Time travel amounting to more than dilation slowing time down -- in other words, time stopping and even time reversal -- may be occurring in our Universe.

Every time astronomers say, "We have found another nebula characterized by a high-energy jet...
...being fired out of the accretion disk around a black hole," they don't literally mean that there "is" a black hole, there, at the location being talked about.

What they mean is that a black hole is in the process of forming, there, relative to us -- but it never finishes forming, relative to us, looking at it.

Black holes experience a kind of dual reality each of which is "really real" and neither of which is an illusion.

Relative to us, there is no such thing as a "black hole." Why? Because time itself slows down in the presence extreme gravitational pull, just as it slows down in the presence of movement as discussed above, and as the object in space becoming a black hole gets closer and closer to having the gravitational pull needed to even pull light into itself, relative to distant observers like us the time slows down so much it almost stops. So, relative to distant observers like us no black hole ever finishes forming. Ergo, relative to us, there is no such thing as a black hole.

However, relative to themselves black holes finish forming very quickly. Slap your hands together. That’s how quickly they form, if you are there, at the forming black hole, because at the black hole, time seems normal.

Neither situation is an illusion. Infernally slow time for observers distant from the forming black hole, and unbelievably fast time at the black hole, are two completely different realities, each of which is "really real" -- not an illusion.

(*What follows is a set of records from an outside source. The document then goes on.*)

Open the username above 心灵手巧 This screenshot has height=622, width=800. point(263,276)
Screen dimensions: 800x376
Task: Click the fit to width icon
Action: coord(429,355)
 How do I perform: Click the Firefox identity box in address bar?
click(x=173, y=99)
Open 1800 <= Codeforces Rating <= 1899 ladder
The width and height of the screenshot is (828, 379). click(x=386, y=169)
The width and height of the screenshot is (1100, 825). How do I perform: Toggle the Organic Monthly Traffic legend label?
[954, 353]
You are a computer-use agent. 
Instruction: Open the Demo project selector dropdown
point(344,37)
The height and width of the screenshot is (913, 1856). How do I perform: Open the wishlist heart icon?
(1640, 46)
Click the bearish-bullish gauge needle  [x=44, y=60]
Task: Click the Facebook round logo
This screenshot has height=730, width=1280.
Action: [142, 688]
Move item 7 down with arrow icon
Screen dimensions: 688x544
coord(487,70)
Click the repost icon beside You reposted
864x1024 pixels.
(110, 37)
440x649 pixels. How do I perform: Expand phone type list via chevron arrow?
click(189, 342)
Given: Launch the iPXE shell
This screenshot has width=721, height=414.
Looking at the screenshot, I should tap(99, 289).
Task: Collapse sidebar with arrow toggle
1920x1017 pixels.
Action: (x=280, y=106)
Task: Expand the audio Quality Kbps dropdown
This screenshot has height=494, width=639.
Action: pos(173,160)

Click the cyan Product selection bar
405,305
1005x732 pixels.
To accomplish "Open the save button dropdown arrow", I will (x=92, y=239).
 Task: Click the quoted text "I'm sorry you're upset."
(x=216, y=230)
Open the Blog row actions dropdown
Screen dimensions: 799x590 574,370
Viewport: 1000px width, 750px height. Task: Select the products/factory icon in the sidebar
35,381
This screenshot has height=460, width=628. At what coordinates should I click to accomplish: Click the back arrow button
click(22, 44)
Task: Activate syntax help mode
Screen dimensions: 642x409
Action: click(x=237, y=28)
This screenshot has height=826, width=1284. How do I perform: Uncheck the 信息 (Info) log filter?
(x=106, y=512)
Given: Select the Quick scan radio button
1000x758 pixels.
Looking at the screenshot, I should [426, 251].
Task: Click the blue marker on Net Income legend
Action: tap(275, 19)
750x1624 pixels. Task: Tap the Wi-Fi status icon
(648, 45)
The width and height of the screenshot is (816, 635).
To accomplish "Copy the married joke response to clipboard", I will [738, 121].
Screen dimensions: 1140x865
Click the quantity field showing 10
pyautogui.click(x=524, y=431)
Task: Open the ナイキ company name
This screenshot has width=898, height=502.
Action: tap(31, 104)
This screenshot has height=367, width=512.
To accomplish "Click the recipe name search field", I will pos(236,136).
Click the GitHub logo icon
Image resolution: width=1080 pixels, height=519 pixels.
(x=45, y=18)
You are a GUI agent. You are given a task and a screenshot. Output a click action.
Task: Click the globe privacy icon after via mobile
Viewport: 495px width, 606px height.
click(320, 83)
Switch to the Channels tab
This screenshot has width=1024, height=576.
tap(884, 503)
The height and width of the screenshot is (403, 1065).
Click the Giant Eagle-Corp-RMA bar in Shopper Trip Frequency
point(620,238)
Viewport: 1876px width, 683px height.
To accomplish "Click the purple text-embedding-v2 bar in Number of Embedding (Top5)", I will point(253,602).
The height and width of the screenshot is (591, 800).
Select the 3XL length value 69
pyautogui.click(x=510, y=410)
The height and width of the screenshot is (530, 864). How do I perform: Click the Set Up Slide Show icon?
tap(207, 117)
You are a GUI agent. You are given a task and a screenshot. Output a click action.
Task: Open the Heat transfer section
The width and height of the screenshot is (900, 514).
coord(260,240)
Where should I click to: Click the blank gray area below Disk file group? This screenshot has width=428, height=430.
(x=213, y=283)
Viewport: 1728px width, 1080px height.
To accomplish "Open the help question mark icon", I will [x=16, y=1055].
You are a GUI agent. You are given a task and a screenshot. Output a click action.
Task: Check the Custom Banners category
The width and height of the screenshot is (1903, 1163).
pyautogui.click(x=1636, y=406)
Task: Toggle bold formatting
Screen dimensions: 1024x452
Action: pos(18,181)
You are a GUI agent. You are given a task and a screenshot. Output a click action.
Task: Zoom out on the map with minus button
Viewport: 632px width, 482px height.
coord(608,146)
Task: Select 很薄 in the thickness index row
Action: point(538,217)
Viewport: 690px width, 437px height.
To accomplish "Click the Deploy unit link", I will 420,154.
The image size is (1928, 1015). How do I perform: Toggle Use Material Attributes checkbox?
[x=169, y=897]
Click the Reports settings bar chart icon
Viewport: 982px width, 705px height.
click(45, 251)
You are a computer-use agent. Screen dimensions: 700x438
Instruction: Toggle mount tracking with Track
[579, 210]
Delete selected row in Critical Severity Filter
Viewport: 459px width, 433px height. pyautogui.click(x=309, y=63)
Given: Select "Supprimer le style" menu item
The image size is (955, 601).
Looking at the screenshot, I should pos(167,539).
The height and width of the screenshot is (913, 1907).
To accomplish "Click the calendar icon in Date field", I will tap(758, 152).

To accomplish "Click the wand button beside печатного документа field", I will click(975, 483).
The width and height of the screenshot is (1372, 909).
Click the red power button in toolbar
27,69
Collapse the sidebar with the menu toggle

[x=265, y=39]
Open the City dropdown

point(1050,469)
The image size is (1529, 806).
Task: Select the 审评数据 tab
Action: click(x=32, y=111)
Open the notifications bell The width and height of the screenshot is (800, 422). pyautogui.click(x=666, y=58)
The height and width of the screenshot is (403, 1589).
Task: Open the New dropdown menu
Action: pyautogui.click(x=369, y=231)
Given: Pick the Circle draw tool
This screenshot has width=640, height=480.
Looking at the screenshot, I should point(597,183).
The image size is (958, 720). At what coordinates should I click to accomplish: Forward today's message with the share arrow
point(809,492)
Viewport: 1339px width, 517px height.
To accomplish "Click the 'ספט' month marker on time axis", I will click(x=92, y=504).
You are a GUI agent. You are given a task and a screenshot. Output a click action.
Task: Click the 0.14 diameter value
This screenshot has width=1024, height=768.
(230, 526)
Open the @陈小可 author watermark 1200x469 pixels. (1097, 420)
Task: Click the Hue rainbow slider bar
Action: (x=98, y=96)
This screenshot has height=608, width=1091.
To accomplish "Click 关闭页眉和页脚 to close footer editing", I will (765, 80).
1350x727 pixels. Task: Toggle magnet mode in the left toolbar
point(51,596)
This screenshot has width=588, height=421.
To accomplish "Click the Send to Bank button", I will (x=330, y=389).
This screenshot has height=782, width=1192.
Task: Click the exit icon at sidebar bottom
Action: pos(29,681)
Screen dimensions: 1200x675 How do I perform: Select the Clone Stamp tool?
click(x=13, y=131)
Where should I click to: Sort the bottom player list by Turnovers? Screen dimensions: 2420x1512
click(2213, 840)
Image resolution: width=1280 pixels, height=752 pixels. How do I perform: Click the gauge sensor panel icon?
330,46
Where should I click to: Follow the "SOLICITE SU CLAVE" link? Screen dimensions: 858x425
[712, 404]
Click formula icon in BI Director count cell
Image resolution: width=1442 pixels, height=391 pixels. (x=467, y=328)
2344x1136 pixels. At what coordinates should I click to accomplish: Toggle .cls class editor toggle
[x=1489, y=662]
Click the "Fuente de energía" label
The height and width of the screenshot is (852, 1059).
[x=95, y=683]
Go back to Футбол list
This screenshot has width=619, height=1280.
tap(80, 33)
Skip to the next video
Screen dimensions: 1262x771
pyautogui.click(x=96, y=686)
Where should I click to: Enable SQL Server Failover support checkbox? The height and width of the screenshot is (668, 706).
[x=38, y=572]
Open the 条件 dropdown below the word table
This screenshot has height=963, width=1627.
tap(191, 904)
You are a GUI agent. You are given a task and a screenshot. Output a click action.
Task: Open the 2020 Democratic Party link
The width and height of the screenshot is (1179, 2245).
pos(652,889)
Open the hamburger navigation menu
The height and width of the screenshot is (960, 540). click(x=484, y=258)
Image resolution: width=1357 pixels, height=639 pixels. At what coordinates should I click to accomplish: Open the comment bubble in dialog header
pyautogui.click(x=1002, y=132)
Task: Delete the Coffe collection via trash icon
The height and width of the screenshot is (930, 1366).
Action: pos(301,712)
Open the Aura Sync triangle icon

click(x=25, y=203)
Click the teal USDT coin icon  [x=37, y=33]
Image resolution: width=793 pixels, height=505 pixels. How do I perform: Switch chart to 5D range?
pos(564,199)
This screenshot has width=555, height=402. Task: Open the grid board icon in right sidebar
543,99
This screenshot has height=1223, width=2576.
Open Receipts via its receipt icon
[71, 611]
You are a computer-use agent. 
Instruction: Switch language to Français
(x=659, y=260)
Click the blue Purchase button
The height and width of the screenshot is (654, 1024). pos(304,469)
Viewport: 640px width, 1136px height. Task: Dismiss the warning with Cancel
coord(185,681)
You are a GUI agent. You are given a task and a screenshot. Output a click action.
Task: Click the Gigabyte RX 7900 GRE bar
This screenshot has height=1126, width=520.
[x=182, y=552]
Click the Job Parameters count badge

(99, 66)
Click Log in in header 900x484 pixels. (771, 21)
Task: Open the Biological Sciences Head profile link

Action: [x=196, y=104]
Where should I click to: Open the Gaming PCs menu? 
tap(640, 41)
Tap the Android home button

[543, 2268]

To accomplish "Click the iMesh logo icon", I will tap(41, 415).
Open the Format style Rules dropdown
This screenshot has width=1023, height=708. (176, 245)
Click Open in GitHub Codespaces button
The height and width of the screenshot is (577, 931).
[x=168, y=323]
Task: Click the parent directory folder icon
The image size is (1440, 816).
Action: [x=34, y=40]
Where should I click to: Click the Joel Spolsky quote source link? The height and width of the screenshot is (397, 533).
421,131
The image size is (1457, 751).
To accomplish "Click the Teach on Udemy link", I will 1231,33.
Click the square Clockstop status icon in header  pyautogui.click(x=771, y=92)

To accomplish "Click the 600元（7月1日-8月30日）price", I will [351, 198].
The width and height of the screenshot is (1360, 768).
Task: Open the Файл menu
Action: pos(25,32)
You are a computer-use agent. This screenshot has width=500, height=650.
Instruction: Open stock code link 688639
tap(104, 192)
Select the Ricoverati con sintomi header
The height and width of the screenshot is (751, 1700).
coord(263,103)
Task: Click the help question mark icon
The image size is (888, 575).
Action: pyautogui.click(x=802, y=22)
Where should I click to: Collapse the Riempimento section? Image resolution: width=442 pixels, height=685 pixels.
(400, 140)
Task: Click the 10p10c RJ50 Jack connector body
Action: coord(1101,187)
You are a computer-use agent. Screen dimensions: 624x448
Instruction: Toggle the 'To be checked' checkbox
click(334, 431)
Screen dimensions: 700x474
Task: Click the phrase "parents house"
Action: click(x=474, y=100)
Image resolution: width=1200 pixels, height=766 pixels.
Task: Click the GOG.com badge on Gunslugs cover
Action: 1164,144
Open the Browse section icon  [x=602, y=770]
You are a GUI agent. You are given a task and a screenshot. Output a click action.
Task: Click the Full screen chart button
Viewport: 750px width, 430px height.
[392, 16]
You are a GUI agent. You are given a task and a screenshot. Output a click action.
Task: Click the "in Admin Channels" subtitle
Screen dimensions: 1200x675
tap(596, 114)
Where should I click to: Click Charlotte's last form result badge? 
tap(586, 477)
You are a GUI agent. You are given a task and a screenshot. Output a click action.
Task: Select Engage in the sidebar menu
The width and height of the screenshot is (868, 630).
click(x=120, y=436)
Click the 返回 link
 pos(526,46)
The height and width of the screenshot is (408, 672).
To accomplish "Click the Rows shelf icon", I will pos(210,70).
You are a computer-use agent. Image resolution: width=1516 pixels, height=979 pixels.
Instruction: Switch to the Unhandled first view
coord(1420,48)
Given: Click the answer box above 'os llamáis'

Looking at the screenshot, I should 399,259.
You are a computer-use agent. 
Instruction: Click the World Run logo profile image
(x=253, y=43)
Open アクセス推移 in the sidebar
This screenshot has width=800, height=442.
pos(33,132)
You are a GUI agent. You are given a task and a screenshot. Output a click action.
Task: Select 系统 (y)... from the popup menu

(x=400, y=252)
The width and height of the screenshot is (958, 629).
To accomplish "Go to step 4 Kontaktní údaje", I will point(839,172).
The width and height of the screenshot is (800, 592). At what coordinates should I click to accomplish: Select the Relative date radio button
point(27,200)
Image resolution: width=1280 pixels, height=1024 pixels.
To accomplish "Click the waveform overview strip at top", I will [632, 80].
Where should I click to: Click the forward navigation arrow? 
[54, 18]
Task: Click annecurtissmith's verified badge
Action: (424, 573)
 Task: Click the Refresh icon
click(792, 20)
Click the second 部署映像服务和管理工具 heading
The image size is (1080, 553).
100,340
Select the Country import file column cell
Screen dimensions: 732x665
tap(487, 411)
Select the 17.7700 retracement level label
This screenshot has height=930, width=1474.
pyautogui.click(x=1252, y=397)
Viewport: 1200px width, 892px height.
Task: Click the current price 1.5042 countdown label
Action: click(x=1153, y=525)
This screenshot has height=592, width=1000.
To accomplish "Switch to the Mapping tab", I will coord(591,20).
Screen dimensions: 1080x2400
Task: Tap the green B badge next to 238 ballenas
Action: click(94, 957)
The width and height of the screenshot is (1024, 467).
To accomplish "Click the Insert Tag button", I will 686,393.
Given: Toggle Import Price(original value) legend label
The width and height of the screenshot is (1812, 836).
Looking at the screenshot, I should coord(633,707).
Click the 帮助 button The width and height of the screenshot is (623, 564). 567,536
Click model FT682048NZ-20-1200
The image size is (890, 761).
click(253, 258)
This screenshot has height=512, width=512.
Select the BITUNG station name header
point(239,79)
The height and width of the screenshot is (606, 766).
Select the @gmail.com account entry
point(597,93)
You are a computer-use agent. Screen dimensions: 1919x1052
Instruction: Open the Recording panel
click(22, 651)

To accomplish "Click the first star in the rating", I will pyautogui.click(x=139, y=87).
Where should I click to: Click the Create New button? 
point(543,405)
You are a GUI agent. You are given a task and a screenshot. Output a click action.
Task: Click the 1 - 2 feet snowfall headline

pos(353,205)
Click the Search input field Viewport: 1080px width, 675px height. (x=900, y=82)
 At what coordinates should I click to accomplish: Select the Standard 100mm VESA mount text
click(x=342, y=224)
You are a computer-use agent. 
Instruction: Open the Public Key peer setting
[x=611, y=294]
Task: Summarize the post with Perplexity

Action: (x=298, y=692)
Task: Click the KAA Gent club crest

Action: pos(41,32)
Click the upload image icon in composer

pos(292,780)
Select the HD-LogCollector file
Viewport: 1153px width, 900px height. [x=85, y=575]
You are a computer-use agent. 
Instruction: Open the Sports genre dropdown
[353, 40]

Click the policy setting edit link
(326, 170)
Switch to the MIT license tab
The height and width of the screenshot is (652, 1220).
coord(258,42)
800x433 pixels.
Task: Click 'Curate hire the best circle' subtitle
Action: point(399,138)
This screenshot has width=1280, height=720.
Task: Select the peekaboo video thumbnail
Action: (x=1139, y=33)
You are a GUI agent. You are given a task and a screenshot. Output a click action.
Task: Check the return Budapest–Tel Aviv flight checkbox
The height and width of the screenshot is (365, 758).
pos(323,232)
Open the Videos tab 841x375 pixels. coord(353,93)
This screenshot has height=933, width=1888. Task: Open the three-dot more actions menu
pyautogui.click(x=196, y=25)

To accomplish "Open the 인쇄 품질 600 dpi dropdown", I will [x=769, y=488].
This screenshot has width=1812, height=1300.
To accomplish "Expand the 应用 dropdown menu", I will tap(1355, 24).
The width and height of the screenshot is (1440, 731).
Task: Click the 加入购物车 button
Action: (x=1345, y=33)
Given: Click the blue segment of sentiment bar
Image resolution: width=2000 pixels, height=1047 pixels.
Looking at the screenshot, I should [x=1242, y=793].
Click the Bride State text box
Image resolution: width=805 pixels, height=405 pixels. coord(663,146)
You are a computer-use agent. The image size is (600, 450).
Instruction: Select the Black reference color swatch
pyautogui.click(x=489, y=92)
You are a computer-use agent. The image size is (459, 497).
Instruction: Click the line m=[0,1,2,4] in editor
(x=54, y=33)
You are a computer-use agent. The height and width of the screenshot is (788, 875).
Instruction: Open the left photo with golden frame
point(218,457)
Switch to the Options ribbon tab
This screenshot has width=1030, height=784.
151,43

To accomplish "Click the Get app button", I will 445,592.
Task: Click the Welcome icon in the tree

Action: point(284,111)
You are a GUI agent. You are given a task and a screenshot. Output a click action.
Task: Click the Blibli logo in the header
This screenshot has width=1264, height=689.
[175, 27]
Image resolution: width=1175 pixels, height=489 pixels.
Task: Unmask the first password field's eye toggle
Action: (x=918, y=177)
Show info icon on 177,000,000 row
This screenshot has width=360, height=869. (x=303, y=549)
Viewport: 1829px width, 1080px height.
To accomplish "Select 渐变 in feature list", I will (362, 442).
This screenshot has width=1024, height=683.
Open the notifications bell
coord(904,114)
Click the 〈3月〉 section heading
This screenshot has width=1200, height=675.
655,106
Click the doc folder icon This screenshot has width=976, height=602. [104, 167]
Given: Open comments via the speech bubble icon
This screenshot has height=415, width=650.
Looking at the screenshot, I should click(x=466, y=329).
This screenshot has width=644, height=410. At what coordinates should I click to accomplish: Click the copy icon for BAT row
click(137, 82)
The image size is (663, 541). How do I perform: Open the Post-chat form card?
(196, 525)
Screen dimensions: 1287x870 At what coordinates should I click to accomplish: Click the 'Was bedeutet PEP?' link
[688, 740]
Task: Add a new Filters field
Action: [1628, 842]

If we had a much more powerful telescope than we have today, and were to focus upon the black hole forming at the base of jets in space, what we would see, from our place and time on Earth, are objects frozen in time, moving unbelievably slowly toward the forming black hole, like a school child during recess always walking half of the remaining distance to the school wall, never actually reaching it.

Functionally, we would see time almost stopped.

For objects at the black hole, something entirely different occurs. Objects in space get pulled into a swirling tornado of matter call an "accretion disk"...
...where they are ripped apart and -- pfffffffftttttt!!!!! -- sucked-in by immense gravity.

Once they pass through the boundary called the "event horizon," they enter a world where the escape velocity necessary to get away from the immense gravity is more than the speed of light.

Since time stops at the speed of light, some have asked if, just possibly, time reversal occurs inside a black hole relative to us distant observers outside of it. This concept was broadened by some Russians into the black hole / wormhole / white hole theory, where matter captured by black holes might be thrown back in time through a naturally-occurring tunnel through time into the past, called a wormhole, and then get squirted-out of space in the distant past through an opening in the fabric of reality in the past called a "white hole." Objects in our telescopes called "quasars" -- non-star pinpoints in space emitting ridiculous amounts of energy -- have been offered as possible white holes squirting out the contents of worm holes receiving matter from black holes.

What this theory does is connect our future to our past, so that reality does not have a true beginning and end in time, but is circular.

Thus, according to the theory, what looks to us like background radiation from a Big Bang could actually be energy squirted-out of a quasar at some point in our past.

And, in such a scenario, it is conceivable that we are made of particulate matter seemingly trapped on our side of of some local black hole, by time-slowing time dilation, but somehow captured and squirted-out into our past, "back there" where our astronomers see in their telescopes light being emitted from a quasar.

"Our stuff" -- the matter we are made of -- might be in our Universe twice!

I am bothered by a lot of the material in this analysis. But, there it is, for you to chew on.